## Requirements
Copy the lines of the material below verbatim, starting from the line that contains "Masters of FLAX" and continuing through the last line of the material, with both included.

[Entries on target coordinates]

(begin)

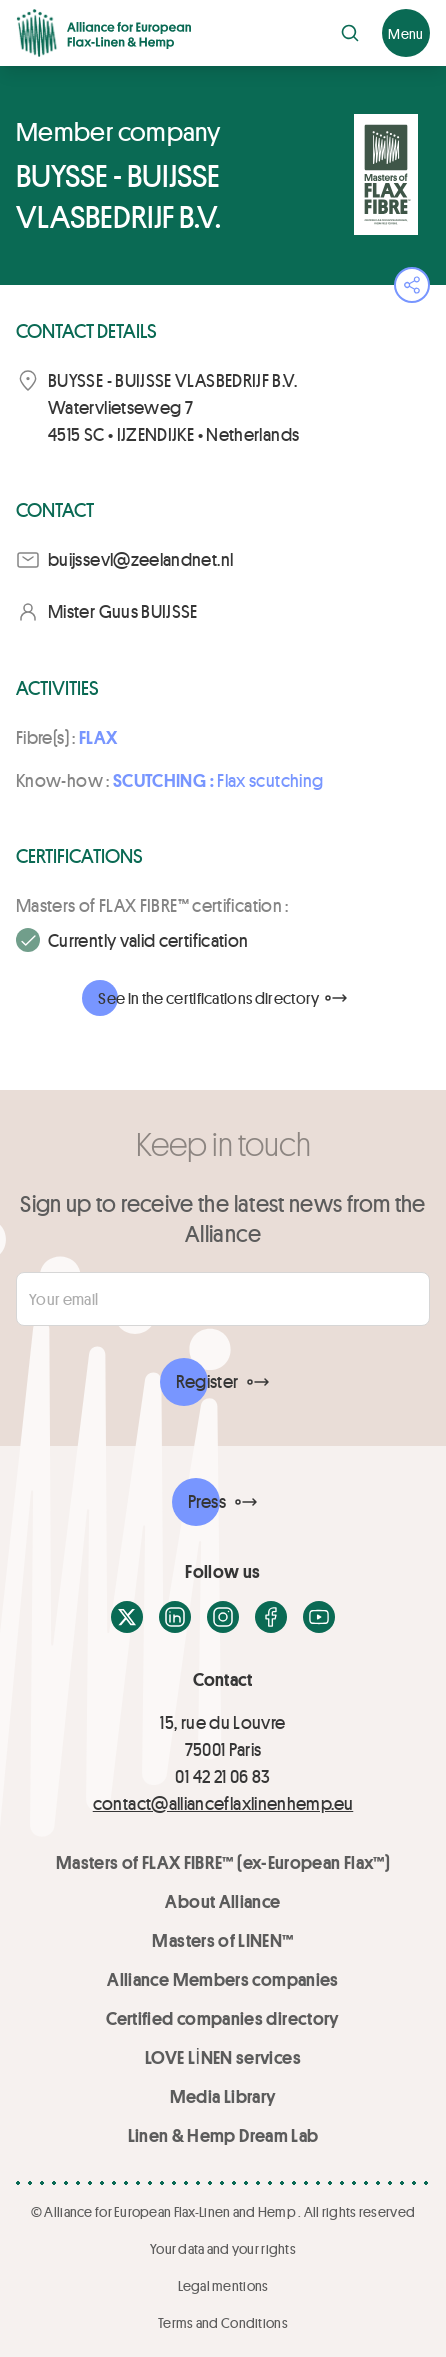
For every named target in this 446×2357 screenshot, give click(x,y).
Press (207, 1501)
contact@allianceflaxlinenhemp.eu (223, 1803)
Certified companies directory (222, 2018)
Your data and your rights (223, 2248)
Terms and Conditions (223, 2322)
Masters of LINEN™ (222, 1940)
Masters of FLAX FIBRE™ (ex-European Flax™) (223, 1862)
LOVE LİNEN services (223, 2057)
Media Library (223, 2096)
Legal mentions (223, 2285)
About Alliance (222, 1901)
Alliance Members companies (222, 1979)
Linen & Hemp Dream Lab (223, 2135)
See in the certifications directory (208, 997)
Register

(end)

## Solution below
Masters of FLAX FIBRE™ (ex-European Flax™) (223, 1862)
LOVE LİNEN services (223, 2057)
Media Library (223, 2096)
Legal mentions (223, 2285)
About Alliance (222, 1901)
Alliance Members companies (222, 1979)
Linen & Hemp Dream Lab (223, 2135)
See in the certifications directory (208, 997)
Register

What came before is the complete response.